The reply must return each line of the data exactly.

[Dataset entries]
BEGIN

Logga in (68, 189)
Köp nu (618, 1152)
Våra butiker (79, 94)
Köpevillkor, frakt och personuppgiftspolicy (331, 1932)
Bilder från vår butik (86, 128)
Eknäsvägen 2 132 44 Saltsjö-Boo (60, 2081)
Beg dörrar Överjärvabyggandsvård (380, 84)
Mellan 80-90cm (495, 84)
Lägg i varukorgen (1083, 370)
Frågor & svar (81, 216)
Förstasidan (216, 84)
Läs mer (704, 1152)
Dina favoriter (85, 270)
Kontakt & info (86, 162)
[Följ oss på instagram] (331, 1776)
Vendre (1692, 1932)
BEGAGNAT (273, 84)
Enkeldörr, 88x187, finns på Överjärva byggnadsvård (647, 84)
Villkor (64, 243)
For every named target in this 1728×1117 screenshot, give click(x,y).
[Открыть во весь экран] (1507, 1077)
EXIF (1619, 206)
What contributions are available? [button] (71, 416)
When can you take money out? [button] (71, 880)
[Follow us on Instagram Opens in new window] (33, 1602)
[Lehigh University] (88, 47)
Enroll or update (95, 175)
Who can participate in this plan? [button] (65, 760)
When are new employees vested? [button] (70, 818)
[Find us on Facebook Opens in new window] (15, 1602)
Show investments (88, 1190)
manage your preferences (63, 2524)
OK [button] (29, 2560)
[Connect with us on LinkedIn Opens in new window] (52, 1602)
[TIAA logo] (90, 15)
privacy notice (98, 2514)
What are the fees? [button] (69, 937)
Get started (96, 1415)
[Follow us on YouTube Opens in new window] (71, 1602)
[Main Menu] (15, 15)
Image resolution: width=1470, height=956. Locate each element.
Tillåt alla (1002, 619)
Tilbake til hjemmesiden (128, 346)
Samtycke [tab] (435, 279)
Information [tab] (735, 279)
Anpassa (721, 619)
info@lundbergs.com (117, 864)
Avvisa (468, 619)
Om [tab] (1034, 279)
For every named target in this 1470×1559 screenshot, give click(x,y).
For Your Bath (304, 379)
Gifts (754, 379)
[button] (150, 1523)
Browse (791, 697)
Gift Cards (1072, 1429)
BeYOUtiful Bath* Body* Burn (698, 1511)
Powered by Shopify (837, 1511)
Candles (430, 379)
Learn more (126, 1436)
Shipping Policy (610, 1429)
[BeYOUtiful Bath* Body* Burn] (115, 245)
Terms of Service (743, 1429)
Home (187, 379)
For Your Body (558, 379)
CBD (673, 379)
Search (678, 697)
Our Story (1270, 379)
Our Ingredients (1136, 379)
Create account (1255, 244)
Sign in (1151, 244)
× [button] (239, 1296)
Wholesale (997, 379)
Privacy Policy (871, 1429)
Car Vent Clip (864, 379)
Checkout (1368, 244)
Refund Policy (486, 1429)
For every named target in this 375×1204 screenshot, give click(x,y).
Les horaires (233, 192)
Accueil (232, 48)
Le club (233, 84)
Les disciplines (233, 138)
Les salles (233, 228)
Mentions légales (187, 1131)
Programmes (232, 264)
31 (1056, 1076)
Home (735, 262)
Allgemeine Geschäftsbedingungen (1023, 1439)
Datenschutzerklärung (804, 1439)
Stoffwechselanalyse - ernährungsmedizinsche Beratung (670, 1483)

END

▸ YOUR SOLUTION
Logga in (68, 189)
Köp nu (618, 1152)
Våra butiker (79, 94)
Köpevillkor, frakt och personuppgiftspolicy (331, 1932)
Bilder från vår butik (86, 128)
Eknäsvägen 2 132 44 Saltsjö-Boo (60, 2081)
Beg dörrar Överjärvabyggandsvård (380, 84)
Mellan 80-90cm (495, 84)
Lägg i varukorgen (1083, 370)
Frågor & svar (81, 216)
Förstasidan (216, 84)
Läs mer (704, 1152)
Dina favoriter (85, 270)
Kontakt & info (86, 162)
[Följ oss på instagram] (331, 1776)
Vendre (1692, 1932)
BEGAGNAT (273, 84)
Enkeldörr, 88x187, finns på Överjärva byggnadsvård (647, 84)
Villkor (64, 243)
For every named target in this 1728×1117 screenshot, give click(x,y).
[Открыть во весь экран] (1507, 1077)
EXIF (1619, 206)
What contributions are available? [button] (71, 416)
When can you take money out? [button] (71, 880)
[Follow us on Instagram Opens in new window] (33, 1602)
[Lehigh University] (88, 47)
Enroll or update (95, 175)
Who can participate in this plan? [button] (65, 760)
When are new employees vested? [button] (70, 818)
[Find us on Facebook Opens in new window] (15, 1602)
Show investments (88, 1190)
manage your preferences (63, 2524)
OK [button] (29, 2560)
[Connect with us on LinkedIn Opens in new window] (52, 1602)
[TIAA logo] (90, 15)
privacy notice (98, 2514)
What are the fees? [button] (69, 937)
Get started (96, 1415)
[Follow us on YouTube Opens in new window] (71, 1602)
[Main Menu] (15, 15)
Image resolution: width=1470, height=956. Locate each element.
Tillåt alla (1002, 619)
Tilbake til hjemmesiden (128, 346)
Samtycke [tab] (435, 279)
Information [tab] (735, 279)
Anpassa (721, 619)
info@lundbergs.com (117, 864)
Avvisa (468, 619)
Om [tab] (1034, 279)
For every named target in this 1470×1559 screenshot, give click(x,y).
For Your Bath (304, 379)
Gifts (754, 379)
[button] (150, 1523)
Browse (791, 697)
Gift Cards (1072, 1429)
BeYOUtiful Bath* Body* Burn (698, 1511)
Powered by Shopify (837, 1511)
Candles (430, 379)
Learn more (126, 1436)
Shipping Policy (610, 1429)
[BeYOUtiful Bath* Body* Burn] (115, 245)
Terms of Service (743, 1429)
Home (187, 379)
For Your Body (558, 379)
CBD (673, 379)
Search (678, 697)
Our Story (1270, 379)
Our Ingredients (1136, 379)
Create account (1255, 244)
Sign in (1151, 244)
× [button] (239, 1296)
Wholesale (997, 379)
Privacy Policy (871, 1429)
Car Vent Clip (864, 379)
Checkout (1368, 244)
Refund Policy (486, 1429)
For every named target in this 375×1204 screenshot, give click(x,y).
Les horaires (233, 192)
Accueil (232, 48)
Le club (233, 84)
Les disciplines (233, 138)
Les salles (233, 228)
Mentions légales (187, 1131)
Programmes (232, 264)
31 (1056, 1076)
Home (735, 262)
Allgemeine Geschäftsbedingungen (1023, 1439)
Datenschutzerklärung (804, 1439)
Stoffwechselanalyse - ernährungsmedizinsche Beratung (670, 1483)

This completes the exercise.